=== RECORDS PROVIDED ===

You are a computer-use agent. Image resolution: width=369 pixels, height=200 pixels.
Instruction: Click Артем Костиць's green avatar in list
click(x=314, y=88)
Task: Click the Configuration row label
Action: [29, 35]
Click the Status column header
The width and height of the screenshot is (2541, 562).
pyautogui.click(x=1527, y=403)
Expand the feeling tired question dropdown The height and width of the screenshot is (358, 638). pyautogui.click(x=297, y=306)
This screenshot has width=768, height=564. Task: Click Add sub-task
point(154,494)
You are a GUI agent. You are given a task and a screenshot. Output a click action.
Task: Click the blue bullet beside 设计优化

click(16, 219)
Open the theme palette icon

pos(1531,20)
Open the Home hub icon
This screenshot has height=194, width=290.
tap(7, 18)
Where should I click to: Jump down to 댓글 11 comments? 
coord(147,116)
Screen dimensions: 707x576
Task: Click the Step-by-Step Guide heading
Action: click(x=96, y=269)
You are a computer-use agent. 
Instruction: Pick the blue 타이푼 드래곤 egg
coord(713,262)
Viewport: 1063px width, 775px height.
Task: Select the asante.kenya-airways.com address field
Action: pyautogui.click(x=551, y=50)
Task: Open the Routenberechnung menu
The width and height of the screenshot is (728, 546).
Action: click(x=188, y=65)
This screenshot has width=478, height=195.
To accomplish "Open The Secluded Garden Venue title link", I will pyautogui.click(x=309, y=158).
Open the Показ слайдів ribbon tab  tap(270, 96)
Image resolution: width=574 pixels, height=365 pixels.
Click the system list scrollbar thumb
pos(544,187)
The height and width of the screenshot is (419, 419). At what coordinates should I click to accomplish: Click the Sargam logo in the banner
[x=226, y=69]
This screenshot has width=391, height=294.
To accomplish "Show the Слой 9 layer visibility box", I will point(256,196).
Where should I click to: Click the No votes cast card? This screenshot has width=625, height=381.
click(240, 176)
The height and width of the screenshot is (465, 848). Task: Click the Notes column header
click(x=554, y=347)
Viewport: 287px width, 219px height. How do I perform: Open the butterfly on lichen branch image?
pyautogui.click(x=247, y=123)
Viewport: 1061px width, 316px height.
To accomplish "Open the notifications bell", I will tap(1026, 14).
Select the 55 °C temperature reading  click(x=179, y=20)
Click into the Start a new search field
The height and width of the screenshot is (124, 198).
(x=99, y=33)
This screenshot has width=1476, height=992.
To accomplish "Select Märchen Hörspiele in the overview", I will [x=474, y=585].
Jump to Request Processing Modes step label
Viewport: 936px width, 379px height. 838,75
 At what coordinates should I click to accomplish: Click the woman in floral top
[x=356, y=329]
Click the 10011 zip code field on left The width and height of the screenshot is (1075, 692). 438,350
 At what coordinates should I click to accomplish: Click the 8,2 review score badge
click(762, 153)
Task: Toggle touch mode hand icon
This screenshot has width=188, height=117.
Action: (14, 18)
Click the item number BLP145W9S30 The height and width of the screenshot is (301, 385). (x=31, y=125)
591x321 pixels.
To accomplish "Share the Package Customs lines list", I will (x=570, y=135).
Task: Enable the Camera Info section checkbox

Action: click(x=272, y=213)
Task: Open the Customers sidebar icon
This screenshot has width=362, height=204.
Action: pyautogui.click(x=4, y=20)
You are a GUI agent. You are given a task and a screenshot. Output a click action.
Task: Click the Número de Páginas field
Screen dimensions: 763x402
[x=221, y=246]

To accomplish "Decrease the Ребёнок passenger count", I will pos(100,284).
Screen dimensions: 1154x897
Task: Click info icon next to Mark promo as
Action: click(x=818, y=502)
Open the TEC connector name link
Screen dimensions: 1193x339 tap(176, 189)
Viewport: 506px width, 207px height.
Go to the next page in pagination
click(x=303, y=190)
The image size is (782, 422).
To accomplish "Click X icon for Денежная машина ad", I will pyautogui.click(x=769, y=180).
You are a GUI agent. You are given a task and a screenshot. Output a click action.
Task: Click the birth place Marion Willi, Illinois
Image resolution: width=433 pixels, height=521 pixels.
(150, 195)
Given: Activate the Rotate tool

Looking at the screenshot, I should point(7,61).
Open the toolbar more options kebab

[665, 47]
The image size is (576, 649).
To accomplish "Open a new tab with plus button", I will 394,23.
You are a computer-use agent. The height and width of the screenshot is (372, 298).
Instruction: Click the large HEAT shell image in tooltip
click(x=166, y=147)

===

## WORK TO COMPLETE
Find every line above where the word "computer" occurs, and copy that line.

## TASK ANSWER
You are a computer-use agent. Image resolution: width=369 pixels, height=200 pixels.
You are a computer-use agent. 
You are a computer-use agent. The height and width of the screenshot is (372, 298).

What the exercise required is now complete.